Première étape pour l'équipe de Normand Voyer : concevoir sur tableau une molécule artificielle capable d'aller combattre les cellules cancéreuses sur leur propre terrain. Puis, vérifier si la recette de l'équipe est efficace. Résultat : les longues heures en laboratoire semblent montrer que la recherche est sur la bonne voie!

Normand Voyer fait alors dessiner la molécule sur ordinateur. Ensuite, il en fait un modèle en trois dimensions.

 

« Nous sommes partis du principe de base que la nature réalise des systèmes nanométriques extrêmement performants à l'aide de protéines. […] Nous nous sommes donc inspirés de ça pour créer nos nanostructures fonctionnelles, c'est-à-dire des protéines artificielles qui ont une structure de base inspirée des polypeptides, et qui organisent dans l'espace des espèces de grands macrocycles. » - Normand Voyer



Les macrocycles

Quand ils entrent en contact avec les cellules cancéreuses, les macrocycles, au nombre de six, s'alignent pour former un tube de quelques nanomètres de longueur.

Ces tubes, appelés nanopores, viennent s'incorporer dans la membrane des cellules cancéreuses pour y faire des canaux. « Il y a alors un échange d'ions sodium, présents en grand nombre dans le corps humain (le corps humain contient beaucoup de sel). Les ions entrent dans la cellule cancéreuse et la tuent. Bref, le débalancement physiologique entraîne la mort de la cellule », explique Normand Voyer.

 



L'idée, c'est d'utiliser cette propriété étonnante des nanopores pour fabriquer des biosenseurs, des espèces de chiens renifleurs moléculaires. Leur fonction : trouver la piste des pathogènes dans le sang, par exemple.



Plus important encore, ces nanopores peuvent être modifiés de manière à ce qu'ils puissent identifier, avec une précision chirurgicale, la signature électrique spécifique de différents pathogènes. Comme le streptocoque A, aussi connu sous le nom de bactérie mangeuse de chair. Pour le monde médical, c'est une percée remarquable.



« Dans les 10 à 15 prochaines années, on aura des dispositifs [conçus] à partir de nanostructures qui nous permettront de diagnostiquer, en temps réel, un pathogène, une bactérie ou un virus qui a infecté un patient »
, précise Normand Voyer. Finie l'attente de 24 à 48 heures avant de donner les antibiotiques appropriés, alors que c'est parfois une question de vie ou de mort.


Un petit tube qui redonne vie aux nerfs


Autre promesse de la nanomédecine : un petit tube en apparence très anodin. Pourtant, il redonnera vie à des nerfs sectionnés. Il a été mis au point par des chercheurs de l'Institut national de recherche scientifique, à Varennes. Fait d'un polymère biodégradable, mais qui laisse néanmoins circuler l'oxygène, l'intérieur du tube est tapissé de cristaux nanométriques. La fonction de ces cristaux est d'activer l'échange électrique, sans lequel la régénération des nerfs est impossible.


Maintenant, il faut tester ce petit tube sur des animaux de laboratoire. D'abord on coupe le nerf sciatique, un nerf important pour la marche. Ensuite, on installe le tube, on pousse le nerf à l'intérieur et on referme. C'est un succès. Le rat marche cinq jours après avoir été opéré!
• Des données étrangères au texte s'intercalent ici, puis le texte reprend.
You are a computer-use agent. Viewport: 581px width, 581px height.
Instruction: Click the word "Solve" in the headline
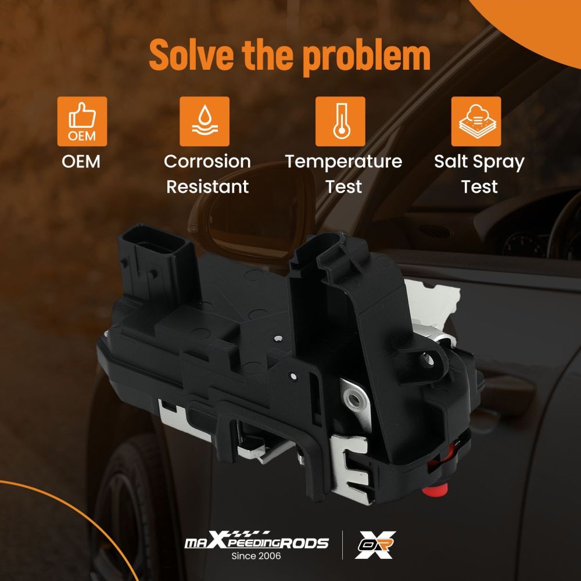(192, 55)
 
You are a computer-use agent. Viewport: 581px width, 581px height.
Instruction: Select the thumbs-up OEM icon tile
(83, 121)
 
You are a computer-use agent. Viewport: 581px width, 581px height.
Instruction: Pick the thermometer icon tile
(340, 121)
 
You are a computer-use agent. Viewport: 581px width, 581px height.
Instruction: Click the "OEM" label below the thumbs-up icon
(81, 162)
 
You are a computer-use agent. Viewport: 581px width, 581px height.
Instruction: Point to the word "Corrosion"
(207, 162)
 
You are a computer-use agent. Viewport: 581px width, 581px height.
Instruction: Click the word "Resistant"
(207, 187)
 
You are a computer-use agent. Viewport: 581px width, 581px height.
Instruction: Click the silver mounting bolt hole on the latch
(354, 400)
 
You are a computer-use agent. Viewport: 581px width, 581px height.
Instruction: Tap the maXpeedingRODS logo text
(256, 541)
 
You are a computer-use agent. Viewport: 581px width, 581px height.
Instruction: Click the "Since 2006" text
(256, 556)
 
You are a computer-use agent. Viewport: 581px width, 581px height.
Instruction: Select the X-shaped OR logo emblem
(375, 545)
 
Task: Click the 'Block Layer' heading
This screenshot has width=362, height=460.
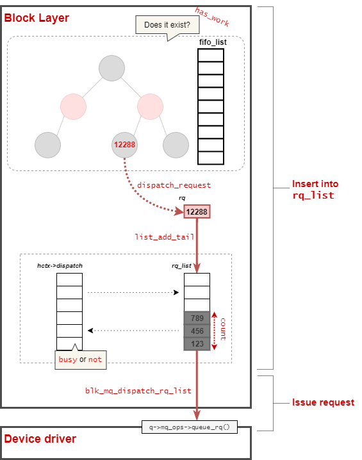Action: click(37, 18)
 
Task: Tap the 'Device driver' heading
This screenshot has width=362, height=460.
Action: click(40, 439)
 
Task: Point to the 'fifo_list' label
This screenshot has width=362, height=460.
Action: click(211, 42)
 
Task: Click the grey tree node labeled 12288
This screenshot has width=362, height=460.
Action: click(124, 145)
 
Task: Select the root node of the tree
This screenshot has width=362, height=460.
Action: click(111, 69)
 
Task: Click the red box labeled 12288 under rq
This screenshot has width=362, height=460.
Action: click(197, 211)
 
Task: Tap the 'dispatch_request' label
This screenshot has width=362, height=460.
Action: click(174, 185)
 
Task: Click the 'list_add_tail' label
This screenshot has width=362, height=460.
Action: click(164, 236)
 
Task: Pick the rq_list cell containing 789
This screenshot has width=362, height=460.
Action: click(197, 318)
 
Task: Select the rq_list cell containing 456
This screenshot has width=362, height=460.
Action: click(197, 331)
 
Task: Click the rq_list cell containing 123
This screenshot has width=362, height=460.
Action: click(197, 343)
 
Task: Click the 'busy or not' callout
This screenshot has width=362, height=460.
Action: click(80, 359)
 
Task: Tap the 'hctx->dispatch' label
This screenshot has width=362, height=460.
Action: click(60, 265)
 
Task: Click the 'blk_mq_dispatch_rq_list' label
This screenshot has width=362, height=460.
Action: click(138, 390)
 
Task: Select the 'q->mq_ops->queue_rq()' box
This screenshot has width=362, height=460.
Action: click(189, 427)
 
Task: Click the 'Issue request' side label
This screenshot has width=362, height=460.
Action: click(323, 402)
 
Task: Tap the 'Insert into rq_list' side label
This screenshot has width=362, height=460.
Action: click(315, 190)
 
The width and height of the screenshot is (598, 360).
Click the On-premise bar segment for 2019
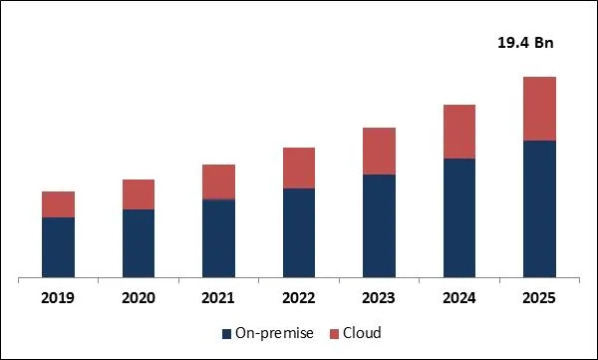click(x=59, y=246)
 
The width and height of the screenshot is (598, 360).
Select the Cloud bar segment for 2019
click(x=59, y=204)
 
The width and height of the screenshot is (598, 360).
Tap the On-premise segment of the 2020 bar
click(x=139, y=242)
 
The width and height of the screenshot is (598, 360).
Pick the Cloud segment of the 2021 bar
click(x=218, y=181)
Ou encore ces respirocytes, constructions nanométriques qui voyageraient dans le sang en distribuant l'oxygène aux endroits qui en manquent, tout en assimilant le CO2.

Mais l'intérêt des scientifiques ne s'arrête pas aux biosenseurs et aux nerfs qui repoussent. En nanomédecine, on voit voin. À l'horizon, des scénarios très futuristes. C'est le cas des nanocapsules contenant des médicaments qu'on injecterait par millions dans le corps humain.